Given information
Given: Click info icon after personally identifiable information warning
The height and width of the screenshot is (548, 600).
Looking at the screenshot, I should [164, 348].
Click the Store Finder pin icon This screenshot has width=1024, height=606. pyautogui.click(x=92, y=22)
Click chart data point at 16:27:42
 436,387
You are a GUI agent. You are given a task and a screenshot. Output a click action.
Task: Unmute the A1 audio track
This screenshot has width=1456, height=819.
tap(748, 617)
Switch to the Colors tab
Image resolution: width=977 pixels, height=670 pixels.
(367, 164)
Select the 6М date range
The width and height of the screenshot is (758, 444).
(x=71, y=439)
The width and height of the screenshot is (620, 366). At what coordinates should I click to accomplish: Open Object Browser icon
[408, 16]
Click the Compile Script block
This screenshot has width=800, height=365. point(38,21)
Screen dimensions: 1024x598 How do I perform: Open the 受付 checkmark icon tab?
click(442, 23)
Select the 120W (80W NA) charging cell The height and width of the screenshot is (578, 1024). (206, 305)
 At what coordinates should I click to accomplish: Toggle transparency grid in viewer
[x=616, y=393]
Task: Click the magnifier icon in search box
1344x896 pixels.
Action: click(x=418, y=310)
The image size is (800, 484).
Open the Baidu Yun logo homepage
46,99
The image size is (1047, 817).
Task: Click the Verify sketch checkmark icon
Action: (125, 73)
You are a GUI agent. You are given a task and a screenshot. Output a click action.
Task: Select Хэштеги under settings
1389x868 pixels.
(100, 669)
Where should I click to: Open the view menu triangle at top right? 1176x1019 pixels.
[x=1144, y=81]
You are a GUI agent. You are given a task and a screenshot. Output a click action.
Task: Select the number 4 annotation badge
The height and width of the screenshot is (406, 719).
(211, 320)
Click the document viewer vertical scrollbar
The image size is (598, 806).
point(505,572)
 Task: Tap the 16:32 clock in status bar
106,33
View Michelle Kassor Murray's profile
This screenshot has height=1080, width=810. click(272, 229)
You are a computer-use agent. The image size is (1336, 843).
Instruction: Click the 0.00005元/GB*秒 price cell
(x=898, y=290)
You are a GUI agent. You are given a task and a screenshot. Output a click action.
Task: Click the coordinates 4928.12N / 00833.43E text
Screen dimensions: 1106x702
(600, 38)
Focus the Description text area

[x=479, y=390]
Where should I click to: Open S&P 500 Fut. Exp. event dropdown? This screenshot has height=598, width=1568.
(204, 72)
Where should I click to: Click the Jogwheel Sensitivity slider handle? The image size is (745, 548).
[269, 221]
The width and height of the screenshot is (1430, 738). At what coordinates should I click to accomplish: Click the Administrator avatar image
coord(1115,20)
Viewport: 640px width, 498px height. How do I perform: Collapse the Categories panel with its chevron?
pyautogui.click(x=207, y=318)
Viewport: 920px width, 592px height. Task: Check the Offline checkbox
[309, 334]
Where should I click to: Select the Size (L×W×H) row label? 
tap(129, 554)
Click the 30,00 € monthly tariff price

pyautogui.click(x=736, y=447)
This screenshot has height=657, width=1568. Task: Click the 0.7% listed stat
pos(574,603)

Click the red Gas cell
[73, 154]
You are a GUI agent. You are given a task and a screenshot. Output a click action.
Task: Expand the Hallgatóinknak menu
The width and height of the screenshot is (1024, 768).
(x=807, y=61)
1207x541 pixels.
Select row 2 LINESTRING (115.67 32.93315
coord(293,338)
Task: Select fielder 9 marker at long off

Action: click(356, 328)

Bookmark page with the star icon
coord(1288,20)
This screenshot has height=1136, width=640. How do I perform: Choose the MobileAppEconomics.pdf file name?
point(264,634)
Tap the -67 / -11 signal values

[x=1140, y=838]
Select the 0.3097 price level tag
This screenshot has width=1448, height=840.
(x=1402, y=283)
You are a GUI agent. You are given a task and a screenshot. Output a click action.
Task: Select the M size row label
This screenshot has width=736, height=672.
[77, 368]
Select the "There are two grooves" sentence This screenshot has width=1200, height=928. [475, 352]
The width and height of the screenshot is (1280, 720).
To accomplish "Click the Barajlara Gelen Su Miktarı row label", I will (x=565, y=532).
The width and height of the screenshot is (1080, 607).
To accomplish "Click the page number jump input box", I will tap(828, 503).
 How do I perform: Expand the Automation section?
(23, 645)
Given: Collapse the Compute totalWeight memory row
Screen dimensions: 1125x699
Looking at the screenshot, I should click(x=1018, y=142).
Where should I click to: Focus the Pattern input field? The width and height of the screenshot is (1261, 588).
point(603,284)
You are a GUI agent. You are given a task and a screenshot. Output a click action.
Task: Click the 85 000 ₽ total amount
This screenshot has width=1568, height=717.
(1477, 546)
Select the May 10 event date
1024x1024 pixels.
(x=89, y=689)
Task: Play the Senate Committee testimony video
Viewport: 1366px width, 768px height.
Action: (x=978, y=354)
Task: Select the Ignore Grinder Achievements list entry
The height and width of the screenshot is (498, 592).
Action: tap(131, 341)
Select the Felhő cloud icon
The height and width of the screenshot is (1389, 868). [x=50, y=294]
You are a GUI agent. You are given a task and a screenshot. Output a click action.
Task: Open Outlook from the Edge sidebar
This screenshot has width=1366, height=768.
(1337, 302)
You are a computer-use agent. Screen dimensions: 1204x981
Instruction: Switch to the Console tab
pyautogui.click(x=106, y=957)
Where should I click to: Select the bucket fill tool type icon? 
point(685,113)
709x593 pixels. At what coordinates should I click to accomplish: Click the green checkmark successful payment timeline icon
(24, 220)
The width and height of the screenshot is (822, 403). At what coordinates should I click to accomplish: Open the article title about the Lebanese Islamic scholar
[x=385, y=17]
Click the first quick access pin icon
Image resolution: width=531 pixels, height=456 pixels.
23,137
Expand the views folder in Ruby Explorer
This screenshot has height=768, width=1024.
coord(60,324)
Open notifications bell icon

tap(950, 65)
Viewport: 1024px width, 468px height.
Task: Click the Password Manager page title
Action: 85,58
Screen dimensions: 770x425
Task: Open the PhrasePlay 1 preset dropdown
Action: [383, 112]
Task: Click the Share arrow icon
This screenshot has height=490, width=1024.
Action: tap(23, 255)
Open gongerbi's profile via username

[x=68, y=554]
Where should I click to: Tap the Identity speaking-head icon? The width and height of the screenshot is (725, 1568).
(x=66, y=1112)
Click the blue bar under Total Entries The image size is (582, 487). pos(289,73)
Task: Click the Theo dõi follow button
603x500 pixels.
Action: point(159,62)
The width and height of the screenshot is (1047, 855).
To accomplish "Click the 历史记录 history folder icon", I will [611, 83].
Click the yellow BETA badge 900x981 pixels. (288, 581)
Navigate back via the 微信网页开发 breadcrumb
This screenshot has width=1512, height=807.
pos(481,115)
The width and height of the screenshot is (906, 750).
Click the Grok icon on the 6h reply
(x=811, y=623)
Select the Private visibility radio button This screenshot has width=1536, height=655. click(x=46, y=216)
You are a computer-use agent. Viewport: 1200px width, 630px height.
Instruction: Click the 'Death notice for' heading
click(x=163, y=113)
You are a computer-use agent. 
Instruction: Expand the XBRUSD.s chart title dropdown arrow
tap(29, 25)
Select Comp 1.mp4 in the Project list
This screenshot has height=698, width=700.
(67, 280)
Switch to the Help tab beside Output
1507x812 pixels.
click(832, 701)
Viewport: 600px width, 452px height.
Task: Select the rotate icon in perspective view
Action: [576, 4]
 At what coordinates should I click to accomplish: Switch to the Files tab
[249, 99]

Goal of the exercise
Your answer must consist only of the lines from the one containing "Select the Private" through the last line of the data above, both included, exactly as written.

Result below
Select the Private visibility radio button This screenshot has width=1536, height=655. click(x=46, y=216)
You are a computer-use agent. Viewport: 1200px width, 630px height.
Instruction: Click the 'Death notice for' heading
click(x=163, y=113)
You are a computer-use agent. 
Instruction: Expand the XBRUSD.s chart title dropdown arrow
tap(29, 25)
Select Comp 1.mp4 in the Project list
This screenshot has height=698, width=700.
(67, 280)
Switch to the Help tab beside Output
1507x812 pixels.
click(832, 701)
Viewport: 600px width, 452px height.
Task: Select the rotate icon in perspective view
Action: [576, 4]
 At what coordinates should I click to accomplish: Switch to the Files tab
[249, 99]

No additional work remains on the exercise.